Taking the Assessment alone will be a valuable, eye-opening experience for any company and will more than likely throw up some questions on areas they had never considered. The best way to improve a company’s impact is to first understand where they are today on the full dimensions of sustainability. It can be difficult for a company – particularly a startup to have full 360 visibility on all aspects of sustainability and future considerations when they are at an early stage but with the B Corp Assessment, they can get a baseline of their impact in 90 mins plus an added awareness of the types of things they could change in order to make a positive impact. A company’s accountability, transparency, compensation/benefits/training, worker ownership, worker environment, community products and services, community practices, suppliers and distributors, diversity, job creation, civic engagement and giving and environmental practices will be given a score and ranked against the average score of other businesses.
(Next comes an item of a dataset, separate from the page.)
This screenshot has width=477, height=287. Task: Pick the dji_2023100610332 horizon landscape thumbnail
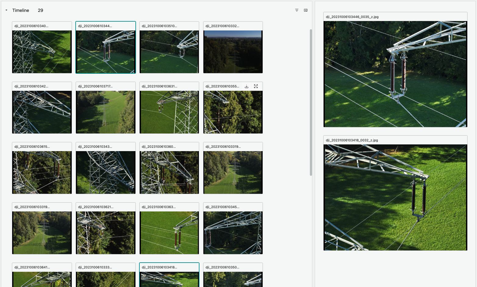click(x=233, y=51)
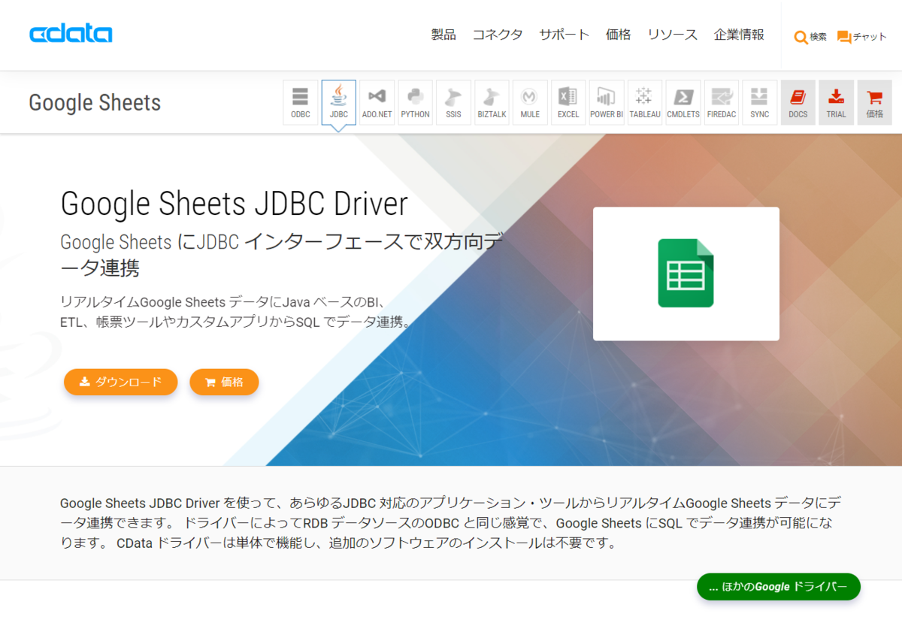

Becoming a “business for good”, whatever your business is absolutely possible. Any company can become a B Corp if it is led by a committed leader or team who are driven by more than just the bottom line, and who are willing to join the global movement of people using business as a force for good which could well be one of the most important trends of our lifetime.

If you are interested in helping your company or the companies you work with to become B Corp certified, you can find out more at https://bcorporation.uk and see case studies of companies who are making impact every day. Info about Scotland CAN B can be found at https://canb.scot/ with info about events, opportunities, workshops and ways to get involved. Further reading around research into the bottom line benefits of being a sustainable and impact-driven company can be found in the below articles.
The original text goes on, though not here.